Hence, he suggested that in the light of both the victim and the person in whom the victim first confided indicating that the appellant only came on top of the victim and no more, it may be a case of 'sexual assault' under Section 7 of the POCSO Act and attracting a punishment of not more than five years, together with fine, under Section 8 of the Act.
He also pointed out that the medical examiner, who examined the victim shortly after the complaint was lodged, reported that he found the victim's hymen torn and perceived that the victim could have had sexual intercourse. However, the doctor did not find any sign of injury and in his cross-examination, he accepted that it was possible for the hymen to be torn other than as a result of sexual intercourse.
He was critical of the manner in which the questions were put to the appellant in course of the court summarising the oral evidence adduced under Section 313 of the Code. He submitted that the appellant's response to the second and sixth questions at such stage must be seen in the backdrop of the questions put to him and not as any 'independent admission' on the appellant's part of having committed rape or indulged in penetrative sexual assault on the victim. In this way, the appellant sought to explain away as clear a statement as attributed to him and recorded under Section 164 of the Code that "I raped her."
Observations and Decision of the Court:
At the time that the appellant gave his statement under Section 164 of the Code, he was more than 25 years old. When no objection as to such recording was taken in course of the trial and it was accepted by the appellant that his statement amounted to the appellant having said that he had raped the victim, the connotation of "rape" would be seen to be understood by the appellant at the time of making the admission.

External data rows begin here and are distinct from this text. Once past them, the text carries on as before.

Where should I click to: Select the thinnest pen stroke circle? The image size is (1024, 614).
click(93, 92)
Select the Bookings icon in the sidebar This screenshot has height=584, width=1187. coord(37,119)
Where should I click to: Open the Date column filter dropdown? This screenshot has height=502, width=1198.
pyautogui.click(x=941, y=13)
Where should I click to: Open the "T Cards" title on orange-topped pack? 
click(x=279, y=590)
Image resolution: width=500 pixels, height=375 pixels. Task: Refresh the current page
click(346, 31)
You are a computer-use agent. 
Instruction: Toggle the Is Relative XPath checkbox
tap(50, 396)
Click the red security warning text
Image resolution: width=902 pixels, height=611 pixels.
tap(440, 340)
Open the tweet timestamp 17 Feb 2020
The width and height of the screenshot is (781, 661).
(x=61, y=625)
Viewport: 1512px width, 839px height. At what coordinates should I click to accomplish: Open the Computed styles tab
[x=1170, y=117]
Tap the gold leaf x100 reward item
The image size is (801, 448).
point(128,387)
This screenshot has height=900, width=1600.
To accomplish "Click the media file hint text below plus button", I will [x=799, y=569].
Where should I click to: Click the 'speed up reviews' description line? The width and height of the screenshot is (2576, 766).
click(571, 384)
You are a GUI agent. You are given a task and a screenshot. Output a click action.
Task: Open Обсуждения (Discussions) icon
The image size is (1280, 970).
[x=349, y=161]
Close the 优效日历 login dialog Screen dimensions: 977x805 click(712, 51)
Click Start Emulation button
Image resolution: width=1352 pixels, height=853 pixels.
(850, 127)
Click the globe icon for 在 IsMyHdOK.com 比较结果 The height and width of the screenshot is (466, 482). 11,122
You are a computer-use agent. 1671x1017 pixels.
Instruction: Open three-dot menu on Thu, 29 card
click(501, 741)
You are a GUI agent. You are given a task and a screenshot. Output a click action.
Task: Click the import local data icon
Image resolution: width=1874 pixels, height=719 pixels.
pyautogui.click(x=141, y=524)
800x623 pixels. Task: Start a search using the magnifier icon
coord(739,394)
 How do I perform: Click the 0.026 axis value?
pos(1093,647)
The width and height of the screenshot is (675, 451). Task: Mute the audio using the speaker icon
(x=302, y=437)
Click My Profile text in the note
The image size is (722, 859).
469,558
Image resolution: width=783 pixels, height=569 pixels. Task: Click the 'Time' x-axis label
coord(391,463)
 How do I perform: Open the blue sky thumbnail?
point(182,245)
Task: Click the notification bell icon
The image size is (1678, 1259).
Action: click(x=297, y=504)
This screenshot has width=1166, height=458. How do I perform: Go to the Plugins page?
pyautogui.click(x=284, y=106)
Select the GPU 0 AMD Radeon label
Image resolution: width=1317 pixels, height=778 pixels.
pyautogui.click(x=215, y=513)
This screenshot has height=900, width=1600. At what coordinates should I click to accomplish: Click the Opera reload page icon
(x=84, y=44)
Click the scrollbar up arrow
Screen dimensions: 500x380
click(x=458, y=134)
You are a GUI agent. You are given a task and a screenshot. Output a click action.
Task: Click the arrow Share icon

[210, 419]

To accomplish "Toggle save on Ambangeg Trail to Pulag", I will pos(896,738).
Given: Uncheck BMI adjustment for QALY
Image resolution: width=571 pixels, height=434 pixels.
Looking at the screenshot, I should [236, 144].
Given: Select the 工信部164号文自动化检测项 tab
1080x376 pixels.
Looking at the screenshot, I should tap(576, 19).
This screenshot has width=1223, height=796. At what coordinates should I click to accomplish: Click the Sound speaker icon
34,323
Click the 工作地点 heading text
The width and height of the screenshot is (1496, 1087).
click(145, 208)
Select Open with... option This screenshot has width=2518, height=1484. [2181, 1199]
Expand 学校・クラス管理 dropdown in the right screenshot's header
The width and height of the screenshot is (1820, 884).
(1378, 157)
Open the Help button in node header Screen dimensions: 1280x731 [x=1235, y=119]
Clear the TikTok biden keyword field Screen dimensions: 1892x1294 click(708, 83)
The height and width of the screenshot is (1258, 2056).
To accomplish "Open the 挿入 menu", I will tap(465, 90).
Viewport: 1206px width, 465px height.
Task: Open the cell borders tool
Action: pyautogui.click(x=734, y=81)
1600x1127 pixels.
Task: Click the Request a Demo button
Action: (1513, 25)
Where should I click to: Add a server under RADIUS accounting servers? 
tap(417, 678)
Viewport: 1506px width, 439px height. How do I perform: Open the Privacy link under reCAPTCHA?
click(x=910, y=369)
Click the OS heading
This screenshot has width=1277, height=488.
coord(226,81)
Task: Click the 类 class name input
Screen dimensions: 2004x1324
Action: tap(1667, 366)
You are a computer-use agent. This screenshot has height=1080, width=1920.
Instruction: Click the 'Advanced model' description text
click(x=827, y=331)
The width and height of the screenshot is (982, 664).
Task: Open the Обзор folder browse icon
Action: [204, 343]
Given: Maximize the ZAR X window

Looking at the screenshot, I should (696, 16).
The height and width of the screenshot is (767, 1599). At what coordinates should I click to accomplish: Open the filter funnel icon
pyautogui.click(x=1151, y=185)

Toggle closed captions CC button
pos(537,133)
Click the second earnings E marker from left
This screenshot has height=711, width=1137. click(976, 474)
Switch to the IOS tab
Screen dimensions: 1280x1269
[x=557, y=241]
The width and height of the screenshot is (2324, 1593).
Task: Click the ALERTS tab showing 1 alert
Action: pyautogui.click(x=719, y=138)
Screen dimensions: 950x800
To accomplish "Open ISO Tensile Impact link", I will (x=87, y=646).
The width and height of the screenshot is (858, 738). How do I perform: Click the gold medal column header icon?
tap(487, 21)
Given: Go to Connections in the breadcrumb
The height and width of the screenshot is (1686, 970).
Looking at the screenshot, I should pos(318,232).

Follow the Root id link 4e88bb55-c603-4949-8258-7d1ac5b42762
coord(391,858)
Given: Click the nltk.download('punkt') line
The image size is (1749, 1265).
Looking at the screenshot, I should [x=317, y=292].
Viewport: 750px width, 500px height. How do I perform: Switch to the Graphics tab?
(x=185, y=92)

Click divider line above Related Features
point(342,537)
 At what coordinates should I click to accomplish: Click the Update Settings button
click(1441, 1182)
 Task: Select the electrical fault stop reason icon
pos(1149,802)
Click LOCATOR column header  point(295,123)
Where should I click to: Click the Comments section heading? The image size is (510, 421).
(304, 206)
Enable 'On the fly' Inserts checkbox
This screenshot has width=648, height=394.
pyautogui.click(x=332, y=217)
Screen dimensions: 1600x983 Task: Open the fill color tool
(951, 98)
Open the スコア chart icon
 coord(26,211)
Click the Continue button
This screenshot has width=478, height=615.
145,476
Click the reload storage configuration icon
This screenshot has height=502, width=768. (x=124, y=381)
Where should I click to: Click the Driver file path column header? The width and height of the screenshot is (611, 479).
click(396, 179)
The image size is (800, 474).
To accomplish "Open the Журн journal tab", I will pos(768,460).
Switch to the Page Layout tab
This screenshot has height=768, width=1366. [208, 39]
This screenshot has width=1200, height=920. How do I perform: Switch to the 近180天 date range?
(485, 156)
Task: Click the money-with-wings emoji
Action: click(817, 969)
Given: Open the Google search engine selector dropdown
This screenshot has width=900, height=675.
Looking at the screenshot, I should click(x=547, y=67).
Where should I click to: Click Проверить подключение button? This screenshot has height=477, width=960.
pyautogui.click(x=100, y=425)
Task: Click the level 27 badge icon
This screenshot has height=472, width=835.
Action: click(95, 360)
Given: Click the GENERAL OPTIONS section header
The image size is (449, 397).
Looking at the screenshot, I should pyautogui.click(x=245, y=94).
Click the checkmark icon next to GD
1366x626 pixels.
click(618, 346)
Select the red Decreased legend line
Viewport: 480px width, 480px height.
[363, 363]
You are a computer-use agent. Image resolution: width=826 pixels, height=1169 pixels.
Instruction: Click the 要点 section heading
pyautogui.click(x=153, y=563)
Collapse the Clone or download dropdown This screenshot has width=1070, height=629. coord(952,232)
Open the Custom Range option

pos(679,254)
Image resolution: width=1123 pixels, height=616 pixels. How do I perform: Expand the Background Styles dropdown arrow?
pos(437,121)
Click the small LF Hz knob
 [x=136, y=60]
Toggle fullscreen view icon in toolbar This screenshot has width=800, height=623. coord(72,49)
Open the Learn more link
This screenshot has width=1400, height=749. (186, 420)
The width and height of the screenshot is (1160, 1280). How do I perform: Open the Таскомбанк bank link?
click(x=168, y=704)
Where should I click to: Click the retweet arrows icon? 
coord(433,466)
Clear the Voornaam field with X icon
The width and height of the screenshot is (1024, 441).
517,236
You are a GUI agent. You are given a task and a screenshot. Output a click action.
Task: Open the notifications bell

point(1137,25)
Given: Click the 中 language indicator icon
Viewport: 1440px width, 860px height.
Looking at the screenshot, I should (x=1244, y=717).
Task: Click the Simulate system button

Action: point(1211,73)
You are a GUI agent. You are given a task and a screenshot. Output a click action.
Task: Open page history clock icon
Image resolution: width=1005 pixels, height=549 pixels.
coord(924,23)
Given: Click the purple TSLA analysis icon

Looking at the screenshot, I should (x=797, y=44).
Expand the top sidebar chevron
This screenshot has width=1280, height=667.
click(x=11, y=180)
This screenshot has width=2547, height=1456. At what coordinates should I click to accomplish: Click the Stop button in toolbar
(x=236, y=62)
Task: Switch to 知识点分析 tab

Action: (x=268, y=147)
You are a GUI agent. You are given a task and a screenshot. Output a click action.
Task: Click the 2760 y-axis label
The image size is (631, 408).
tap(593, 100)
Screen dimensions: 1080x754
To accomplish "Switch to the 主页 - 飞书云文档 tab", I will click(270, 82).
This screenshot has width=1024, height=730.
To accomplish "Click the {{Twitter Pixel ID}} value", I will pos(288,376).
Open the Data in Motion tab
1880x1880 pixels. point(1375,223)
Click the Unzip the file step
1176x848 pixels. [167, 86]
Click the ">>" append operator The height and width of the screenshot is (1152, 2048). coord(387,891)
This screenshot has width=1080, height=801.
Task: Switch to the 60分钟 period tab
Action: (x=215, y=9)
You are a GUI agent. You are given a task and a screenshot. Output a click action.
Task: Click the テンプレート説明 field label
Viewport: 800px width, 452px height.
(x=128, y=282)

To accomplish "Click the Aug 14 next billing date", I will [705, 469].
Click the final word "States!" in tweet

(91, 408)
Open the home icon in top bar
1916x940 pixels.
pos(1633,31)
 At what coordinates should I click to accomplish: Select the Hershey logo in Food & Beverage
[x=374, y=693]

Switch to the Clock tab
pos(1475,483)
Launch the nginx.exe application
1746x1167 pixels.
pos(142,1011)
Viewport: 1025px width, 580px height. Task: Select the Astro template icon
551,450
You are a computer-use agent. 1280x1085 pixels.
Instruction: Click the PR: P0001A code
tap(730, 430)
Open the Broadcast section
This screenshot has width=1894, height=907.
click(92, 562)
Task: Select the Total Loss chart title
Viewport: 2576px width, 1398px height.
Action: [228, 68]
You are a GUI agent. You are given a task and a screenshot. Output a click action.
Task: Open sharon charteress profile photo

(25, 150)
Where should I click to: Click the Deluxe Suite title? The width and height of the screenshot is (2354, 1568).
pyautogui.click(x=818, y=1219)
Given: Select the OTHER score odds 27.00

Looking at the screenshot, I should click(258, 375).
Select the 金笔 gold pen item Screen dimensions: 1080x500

The Court further stressed that the minor victim, then aged about nine years, clearly and categorically described the incident in course of her statement recorded under Section 164 of the Code and, there could not have been a more lucid description of penetrative sexual assault than as narrated by her. It observed,
"The situation may be better understood in the context of how a girl child in this country grows up by being made ashamed of her body and being accused of not keeping her body to herself even if she is subjected to an undesirably aggressive touch by a man. In the strange atmosphere of a court room, the girl child may have been inhibited in being more explicit than she was in course of her one-on-one with the lady magistrate before whom she recorded her statement under Section 164 of the Code."
In view of the unambiguous admission of the appellant that he had raped the victim and, in particular, his answers to the second and sixth questions at the stage of being examined under Section 313 of the Code, the Court held that there is little room for doubt as to the nature of the offence committed by the appellant.
It further affirmed that the trial court has appropriately inferred that there was an assertion of penetrative sexual assault by the victim and an independent admission of the commission of the offence of rape by the accused before the trial court and duly arrived at the reasoned finding that the case of penetrative sexual assault had been made out and proved beyond reasonable doubt against the appellant herein. Accordingly, the appeal was dismissed.
Case Title: Morningstar Nongsiej v. State of Meghalaya
Case No.: Crl.A. No. 29 of 2019
Judgment Dated: 30 March 2022
Coram: Chief Justice Sanjib Banerjee and Justice W. Diengdoh
Judgment Authored By: Chief Justice Sanjib Banerjee
Counsel for the Appellant: Dr. N. Mozika, Legal Aid Counsel with Ms. L. Jana, Adv.